__Task prompt__
In the entries that follow, locate the line with "Task: Expand the video to fullscreen", then restate that line and all later lines exactly as they appear, leaving pictures out.
□ □ □ □ □
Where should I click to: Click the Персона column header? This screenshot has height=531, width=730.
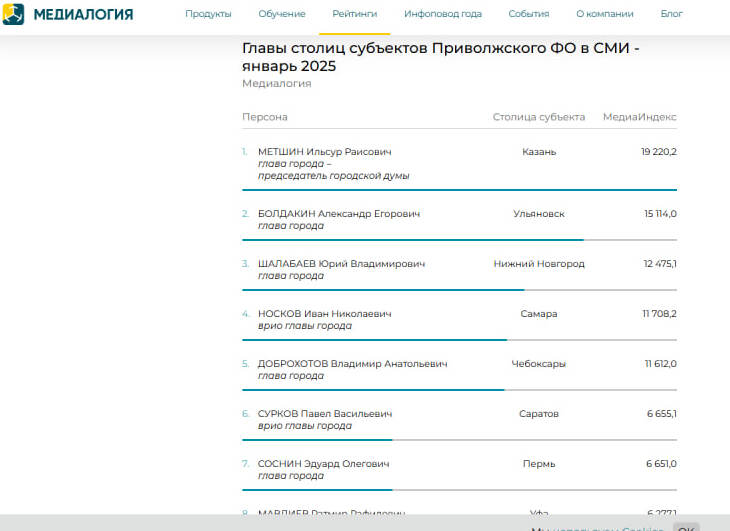[265, 117]

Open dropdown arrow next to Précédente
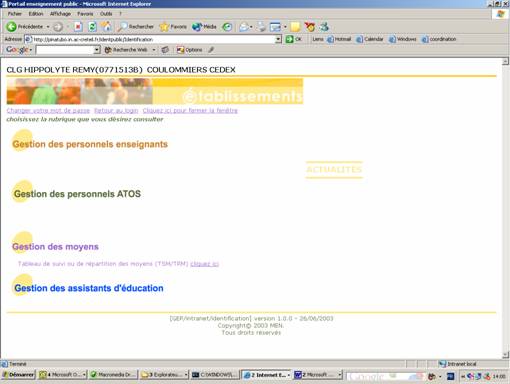point(48,27)
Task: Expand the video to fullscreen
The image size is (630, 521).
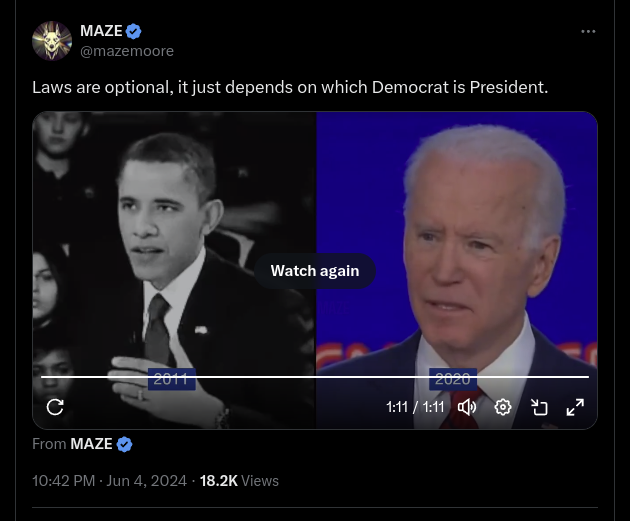Action: tap(575, 407)
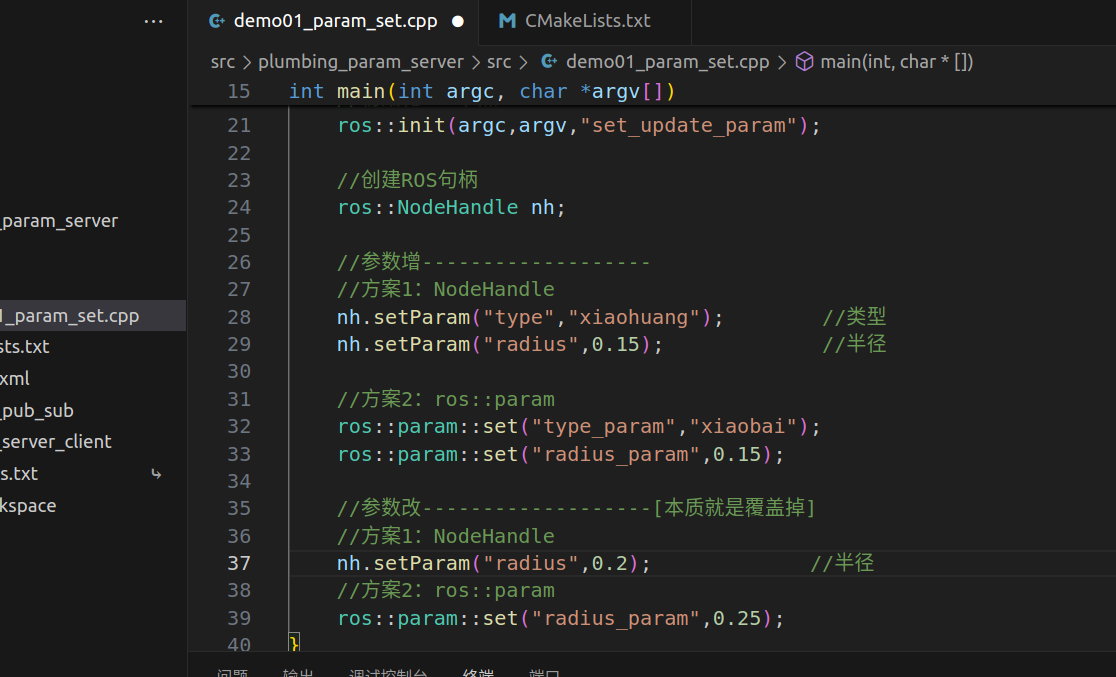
□ □ □ □ □
__Answer to this problem__
Task: Expand the video to fullscreen
The image size is (630, 521).
Action: tap(575, 407)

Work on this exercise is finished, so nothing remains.